Fifth, find ways to appropriate insights from adjacent disciplines and even more remote areas of activity. The aerospace industry could not be further removed from surfing, yet early advances in surfing technology came from this industry, because some of the employees in this industry were also avid surfers. Some of Laird Hamilton's greatest insights came from his experiences as an expert windsurfer and his colleagues' experiences with snowboarding. By attracting diverse backgrounds and experiences to the edge, executives can foster creative breakthroughs.
Mix Practitioners and Developers
Sixth, bring users and developers of technology close together. It is no accident that the most innovative surfers also tended to be expert shapers of surfboards. These folks not only designed surfboards but shaped the materials into the finished product and then took them out to life-threatening breaks to test and refine them. They were relentless tinkerers, integrating experience, intuition, and craft to come up with creative new boards. Downing and Noll were both proficient shapers, driven by their experiences in using their own surfboards, and Laird Hamilton is the adopted son of one of the most renowned surfboard shapers, Billy Hamilton.
Technology and practice are intimately linked. Very little performance improvement comes directly out of the technology itself. It is only when seasoned practitioners engage with the technology, especially in close-knit communities, and evolve their practices to better use it, that the real performance breakthroughs occur. One of the big wave surfers watching Laird Hamilton getting towed into a big wave said the wave was no bigger than the waves that had been paddled before, but the technique was clearly different. It set the stage for a new "S-curve" of performance improvement. Evolving practices in turn generate insight for product designers riding future waves of design innovation.

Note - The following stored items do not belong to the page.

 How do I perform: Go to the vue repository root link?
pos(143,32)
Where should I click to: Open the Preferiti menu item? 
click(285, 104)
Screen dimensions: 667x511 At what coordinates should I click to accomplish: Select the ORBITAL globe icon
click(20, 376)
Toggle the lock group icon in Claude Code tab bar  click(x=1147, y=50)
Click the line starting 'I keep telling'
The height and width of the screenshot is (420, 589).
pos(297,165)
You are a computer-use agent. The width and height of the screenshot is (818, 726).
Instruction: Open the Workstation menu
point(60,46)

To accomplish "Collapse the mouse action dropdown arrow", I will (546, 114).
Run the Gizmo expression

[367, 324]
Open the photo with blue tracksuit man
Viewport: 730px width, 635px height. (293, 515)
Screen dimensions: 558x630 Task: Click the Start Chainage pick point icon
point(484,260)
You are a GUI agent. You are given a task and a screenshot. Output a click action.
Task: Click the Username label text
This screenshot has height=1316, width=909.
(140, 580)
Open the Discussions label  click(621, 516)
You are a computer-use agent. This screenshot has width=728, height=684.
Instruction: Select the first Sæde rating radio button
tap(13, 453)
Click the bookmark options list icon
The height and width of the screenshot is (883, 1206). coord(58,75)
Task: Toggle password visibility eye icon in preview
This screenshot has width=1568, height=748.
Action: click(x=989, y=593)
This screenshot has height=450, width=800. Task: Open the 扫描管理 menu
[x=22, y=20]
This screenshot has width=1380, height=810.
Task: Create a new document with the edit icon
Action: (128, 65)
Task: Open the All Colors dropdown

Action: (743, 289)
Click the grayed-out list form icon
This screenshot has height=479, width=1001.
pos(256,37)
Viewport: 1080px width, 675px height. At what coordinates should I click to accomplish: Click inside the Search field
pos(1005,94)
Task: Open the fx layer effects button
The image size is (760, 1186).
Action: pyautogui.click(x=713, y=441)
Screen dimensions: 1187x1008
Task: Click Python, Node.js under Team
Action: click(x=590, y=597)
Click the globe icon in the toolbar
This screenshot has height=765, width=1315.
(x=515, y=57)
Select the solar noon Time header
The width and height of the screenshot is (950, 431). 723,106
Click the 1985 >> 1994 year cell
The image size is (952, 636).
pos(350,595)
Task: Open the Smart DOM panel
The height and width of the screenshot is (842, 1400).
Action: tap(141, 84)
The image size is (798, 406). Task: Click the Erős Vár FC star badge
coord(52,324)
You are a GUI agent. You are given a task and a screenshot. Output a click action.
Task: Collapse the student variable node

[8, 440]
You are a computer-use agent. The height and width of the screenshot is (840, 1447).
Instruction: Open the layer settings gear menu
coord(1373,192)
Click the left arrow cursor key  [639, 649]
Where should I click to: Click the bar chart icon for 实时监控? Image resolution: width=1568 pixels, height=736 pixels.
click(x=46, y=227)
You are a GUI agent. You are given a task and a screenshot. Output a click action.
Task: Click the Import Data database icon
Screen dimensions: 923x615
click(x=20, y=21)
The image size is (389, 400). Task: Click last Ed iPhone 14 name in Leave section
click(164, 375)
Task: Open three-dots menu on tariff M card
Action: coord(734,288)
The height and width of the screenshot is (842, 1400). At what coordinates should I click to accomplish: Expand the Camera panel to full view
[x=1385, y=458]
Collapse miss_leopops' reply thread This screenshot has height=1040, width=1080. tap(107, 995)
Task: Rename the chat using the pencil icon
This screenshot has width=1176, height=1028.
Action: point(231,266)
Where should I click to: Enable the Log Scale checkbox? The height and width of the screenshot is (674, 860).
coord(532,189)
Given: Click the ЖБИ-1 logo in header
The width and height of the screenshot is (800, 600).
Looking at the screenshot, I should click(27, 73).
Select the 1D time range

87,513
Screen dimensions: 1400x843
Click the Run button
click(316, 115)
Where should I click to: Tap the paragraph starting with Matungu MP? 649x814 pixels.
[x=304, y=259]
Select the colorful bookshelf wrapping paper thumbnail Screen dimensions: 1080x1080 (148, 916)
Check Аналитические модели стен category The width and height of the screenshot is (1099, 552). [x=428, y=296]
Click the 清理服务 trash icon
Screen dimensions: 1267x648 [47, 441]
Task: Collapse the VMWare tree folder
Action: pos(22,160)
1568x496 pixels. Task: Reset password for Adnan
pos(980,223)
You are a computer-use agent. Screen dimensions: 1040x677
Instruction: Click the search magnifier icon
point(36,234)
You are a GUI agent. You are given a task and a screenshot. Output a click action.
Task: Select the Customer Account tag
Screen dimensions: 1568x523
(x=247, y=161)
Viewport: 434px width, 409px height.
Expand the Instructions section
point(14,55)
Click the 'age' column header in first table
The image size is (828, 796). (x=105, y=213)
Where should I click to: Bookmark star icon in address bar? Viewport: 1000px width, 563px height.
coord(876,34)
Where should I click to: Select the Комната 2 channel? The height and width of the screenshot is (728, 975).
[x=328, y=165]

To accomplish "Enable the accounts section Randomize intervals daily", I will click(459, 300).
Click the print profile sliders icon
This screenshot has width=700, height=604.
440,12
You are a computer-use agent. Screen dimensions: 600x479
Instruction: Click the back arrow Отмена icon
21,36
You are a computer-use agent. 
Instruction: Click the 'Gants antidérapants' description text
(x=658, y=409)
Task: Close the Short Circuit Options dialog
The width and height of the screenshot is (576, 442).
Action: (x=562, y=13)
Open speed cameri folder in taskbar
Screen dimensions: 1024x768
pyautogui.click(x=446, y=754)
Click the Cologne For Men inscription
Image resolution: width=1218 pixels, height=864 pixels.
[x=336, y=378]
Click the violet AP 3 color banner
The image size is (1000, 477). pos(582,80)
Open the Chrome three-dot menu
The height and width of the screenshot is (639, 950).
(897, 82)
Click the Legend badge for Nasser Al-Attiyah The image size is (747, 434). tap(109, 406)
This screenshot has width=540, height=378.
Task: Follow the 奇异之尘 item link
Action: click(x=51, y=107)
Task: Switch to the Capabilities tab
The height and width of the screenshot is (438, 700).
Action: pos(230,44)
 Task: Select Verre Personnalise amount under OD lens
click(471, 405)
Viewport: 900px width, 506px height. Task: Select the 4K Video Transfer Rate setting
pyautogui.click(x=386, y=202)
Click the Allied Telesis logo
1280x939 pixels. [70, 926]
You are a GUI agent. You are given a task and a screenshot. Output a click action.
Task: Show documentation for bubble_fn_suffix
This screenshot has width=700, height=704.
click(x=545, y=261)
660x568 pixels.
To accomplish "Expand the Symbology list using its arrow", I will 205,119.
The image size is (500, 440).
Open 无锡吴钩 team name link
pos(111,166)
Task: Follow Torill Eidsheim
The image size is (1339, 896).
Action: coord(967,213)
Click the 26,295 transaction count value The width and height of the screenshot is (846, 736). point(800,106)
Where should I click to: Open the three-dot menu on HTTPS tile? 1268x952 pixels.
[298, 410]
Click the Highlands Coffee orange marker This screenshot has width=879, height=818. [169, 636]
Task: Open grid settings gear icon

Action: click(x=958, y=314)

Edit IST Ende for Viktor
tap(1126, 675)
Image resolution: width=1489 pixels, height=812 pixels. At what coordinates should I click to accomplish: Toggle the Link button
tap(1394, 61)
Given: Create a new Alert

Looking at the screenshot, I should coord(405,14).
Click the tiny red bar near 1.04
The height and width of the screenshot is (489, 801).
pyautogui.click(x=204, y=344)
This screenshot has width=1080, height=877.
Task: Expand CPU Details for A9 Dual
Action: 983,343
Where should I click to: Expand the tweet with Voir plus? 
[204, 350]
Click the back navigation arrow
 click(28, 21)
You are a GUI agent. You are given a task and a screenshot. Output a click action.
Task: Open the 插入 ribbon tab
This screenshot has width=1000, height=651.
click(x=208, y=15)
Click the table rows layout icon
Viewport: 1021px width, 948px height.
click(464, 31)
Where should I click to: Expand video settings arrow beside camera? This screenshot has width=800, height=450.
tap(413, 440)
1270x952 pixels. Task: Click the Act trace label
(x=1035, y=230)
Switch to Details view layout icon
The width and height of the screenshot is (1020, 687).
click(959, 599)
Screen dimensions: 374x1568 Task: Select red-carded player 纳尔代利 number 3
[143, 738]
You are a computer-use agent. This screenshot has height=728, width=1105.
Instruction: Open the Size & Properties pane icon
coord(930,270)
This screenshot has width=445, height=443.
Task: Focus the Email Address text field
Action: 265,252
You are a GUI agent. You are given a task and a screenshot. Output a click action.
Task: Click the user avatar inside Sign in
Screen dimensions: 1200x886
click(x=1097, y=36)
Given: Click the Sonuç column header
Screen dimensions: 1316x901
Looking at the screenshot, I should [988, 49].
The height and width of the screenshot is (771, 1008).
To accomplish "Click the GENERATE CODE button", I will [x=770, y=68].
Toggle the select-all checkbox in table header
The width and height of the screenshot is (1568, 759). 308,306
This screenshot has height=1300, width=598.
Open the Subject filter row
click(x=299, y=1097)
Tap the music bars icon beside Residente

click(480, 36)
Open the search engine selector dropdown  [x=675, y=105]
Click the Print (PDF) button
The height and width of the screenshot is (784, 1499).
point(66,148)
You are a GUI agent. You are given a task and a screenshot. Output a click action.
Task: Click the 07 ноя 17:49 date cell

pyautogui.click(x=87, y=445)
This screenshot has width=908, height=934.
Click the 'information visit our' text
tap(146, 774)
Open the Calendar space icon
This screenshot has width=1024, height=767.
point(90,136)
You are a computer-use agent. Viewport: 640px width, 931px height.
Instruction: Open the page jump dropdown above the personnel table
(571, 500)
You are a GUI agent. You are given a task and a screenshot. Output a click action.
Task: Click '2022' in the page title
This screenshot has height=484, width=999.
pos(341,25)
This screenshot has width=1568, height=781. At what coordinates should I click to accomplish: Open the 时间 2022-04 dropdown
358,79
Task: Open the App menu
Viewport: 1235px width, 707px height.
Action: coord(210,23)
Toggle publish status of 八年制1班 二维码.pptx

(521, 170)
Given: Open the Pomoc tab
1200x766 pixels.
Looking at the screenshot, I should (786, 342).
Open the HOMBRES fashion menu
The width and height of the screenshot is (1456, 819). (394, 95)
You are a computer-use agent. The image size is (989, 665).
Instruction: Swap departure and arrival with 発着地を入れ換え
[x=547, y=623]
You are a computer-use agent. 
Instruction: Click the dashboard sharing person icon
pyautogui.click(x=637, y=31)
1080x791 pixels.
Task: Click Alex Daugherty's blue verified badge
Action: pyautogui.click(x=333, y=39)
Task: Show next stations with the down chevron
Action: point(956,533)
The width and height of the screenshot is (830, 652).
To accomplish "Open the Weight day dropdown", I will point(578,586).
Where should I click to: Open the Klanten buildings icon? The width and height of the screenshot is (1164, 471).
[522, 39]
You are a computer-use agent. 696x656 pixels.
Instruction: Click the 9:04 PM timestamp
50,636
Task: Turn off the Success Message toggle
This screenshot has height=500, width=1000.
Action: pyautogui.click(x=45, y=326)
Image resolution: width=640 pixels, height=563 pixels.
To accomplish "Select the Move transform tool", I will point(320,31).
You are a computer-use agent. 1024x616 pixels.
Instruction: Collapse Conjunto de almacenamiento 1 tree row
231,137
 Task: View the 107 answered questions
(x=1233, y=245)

Finally, executives can profit from understanding the loose practice network that evolved around big wave surfing. Key individuals like Greg Noll, Laird Hamilton and Jeff Clark have played pivotal roles in shaping and growing this network. They certainly have not applied the traditional management techniques that most executives use, but they have been very effective in attracting world-class talent to collaborate with them in their athletic and commercial efforts, focusing that talent on challenging performance goals and helping to disseminate the learning that came from these efforts. Complex and shifting relationships among athletes, commercial enterprises, and competitions shaped the advances we have seen in big wave surfing. These new management techniques, or perhaps more accurately, orchestration techniques, will increasingly determine who creates value and who destroys value when seeking to innovate on the edge.